Hernandez later played with Yawning Man, Ché and Orquesta del Desierto, while Oliveri formed the band Mondo Generator, named after the only Kyuss song credited solely (words and music) to him. Drummer Brant Bjork went on to form the band Brant Bjork and the Bros, recorded and performed with Fu Manchu and Mondo Generator, and has recorded several solo albums.

John Garcia went on to form Slo Burn, although the band was short-lived and released only one EP, Amusing the Amazing, before disbanding in September 1997. He was also briefly associated with the band Karma to Burn. In 1998, he began working with the band Unida, recording one EP, one LP and an unreleased album. At the same time he started working with the band Hermano, having released three LP's and one live album to date. Garcia had more recently been working on a solo album.

| Extracted information |
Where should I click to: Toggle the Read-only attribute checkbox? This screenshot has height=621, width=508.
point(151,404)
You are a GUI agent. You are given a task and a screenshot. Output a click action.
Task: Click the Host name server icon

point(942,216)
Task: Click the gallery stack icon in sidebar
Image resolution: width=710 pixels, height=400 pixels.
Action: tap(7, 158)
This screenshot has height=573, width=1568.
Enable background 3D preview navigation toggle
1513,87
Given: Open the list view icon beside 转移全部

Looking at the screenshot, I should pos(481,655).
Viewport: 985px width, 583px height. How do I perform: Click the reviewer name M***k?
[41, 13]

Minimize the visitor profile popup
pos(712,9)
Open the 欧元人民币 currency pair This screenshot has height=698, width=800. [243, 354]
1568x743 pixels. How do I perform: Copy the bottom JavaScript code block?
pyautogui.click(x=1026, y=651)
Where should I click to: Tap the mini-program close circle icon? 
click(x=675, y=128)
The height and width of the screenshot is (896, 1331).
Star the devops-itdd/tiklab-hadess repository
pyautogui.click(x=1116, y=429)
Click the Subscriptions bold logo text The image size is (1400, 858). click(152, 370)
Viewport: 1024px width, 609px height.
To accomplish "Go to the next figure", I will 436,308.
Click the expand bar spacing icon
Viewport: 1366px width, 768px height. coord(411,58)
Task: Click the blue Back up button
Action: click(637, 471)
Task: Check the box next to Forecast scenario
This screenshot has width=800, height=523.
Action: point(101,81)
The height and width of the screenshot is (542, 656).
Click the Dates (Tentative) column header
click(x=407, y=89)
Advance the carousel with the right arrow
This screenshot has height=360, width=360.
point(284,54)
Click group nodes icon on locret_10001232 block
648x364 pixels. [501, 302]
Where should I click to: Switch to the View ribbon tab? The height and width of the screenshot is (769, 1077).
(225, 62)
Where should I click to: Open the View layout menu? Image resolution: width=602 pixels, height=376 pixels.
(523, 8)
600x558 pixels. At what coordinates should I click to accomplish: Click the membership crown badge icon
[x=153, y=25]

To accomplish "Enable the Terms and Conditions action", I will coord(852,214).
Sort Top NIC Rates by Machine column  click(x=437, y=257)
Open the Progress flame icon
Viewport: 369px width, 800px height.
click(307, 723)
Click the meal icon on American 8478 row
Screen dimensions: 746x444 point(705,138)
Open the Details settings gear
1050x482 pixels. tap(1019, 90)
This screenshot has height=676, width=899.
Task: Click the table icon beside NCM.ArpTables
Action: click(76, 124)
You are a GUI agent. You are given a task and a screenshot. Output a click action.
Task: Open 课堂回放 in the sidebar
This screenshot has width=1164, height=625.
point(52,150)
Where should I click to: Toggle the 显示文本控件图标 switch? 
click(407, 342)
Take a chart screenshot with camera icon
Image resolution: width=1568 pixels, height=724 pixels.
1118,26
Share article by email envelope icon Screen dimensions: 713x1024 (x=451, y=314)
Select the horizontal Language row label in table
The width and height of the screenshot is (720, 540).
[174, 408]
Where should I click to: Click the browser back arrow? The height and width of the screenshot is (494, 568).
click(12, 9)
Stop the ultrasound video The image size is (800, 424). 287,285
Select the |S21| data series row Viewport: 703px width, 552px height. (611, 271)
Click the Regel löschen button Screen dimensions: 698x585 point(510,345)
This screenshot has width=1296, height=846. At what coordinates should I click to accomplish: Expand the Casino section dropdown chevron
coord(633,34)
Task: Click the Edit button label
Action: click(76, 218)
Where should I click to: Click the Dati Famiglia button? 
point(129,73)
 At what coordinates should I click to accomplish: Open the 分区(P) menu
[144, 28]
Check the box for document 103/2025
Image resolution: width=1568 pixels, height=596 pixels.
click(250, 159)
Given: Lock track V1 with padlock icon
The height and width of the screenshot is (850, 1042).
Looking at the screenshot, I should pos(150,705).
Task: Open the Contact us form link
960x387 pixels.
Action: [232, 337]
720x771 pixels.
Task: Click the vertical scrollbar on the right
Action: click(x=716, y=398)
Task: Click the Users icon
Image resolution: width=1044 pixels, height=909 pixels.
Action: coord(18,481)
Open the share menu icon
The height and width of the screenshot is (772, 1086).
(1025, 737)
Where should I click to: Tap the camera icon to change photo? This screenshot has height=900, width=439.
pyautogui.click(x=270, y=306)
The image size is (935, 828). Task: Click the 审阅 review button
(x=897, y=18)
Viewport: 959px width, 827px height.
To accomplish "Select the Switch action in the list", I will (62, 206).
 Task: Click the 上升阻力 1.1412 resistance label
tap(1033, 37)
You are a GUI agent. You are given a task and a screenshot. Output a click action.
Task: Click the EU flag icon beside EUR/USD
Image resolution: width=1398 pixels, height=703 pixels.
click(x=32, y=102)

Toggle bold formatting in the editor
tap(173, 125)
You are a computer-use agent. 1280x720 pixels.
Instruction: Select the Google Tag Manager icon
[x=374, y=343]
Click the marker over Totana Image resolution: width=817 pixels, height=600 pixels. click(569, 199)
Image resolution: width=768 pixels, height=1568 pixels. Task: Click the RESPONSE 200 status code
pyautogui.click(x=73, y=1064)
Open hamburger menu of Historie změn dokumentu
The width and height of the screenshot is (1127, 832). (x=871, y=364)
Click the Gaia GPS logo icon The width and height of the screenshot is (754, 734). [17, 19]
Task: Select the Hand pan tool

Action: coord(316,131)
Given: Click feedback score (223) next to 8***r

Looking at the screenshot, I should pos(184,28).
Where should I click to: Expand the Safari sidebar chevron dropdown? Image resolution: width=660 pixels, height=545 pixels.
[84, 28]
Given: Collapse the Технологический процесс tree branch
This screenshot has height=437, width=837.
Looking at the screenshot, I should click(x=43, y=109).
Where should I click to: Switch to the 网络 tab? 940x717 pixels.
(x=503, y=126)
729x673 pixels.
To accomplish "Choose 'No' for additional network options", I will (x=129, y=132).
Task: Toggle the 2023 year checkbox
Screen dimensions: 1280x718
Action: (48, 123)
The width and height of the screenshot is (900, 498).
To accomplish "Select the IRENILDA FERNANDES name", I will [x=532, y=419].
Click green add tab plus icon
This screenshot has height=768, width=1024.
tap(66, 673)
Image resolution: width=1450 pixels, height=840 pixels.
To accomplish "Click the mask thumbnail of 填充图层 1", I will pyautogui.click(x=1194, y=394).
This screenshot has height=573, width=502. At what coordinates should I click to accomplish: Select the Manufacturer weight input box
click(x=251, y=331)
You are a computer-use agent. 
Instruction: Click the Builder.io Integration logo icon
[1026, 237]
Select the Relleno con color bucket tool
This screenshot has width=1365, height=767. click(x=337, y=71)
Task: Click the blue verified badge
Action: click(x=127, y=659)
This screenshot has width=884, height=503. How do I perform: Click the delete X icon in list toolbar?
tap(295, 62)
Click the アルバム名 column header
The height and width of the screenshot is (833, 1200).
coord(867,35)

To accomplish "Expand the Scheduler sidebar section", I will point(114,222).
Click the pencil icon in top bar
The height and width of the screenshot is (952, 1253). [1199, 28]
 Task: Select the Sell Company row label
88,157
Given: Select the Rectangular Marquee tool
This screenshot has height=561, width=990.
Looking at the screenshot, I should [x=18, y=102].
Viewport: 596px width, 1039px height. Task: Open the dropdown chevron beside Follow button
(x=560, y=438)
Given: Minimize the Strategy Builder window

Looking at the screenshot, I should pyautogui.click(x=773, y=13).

| Problem |
Summarize the text above about the later careers of these Kyuss musicians in two sentences.

| Finished task |
Hernandez later played with Yawning Man, Ché and Orquesta del Desierto, Oliveri formed Mondo Generator, and Brant Bjork formed Brant Bjork and the Bros, worked with Fu Manchu and Mondo Generator, and recorded several solo albums. John Garcia formed the short-lived Slo Burn, then worked with Unida and Hermano, and had more recently been working on a solo album.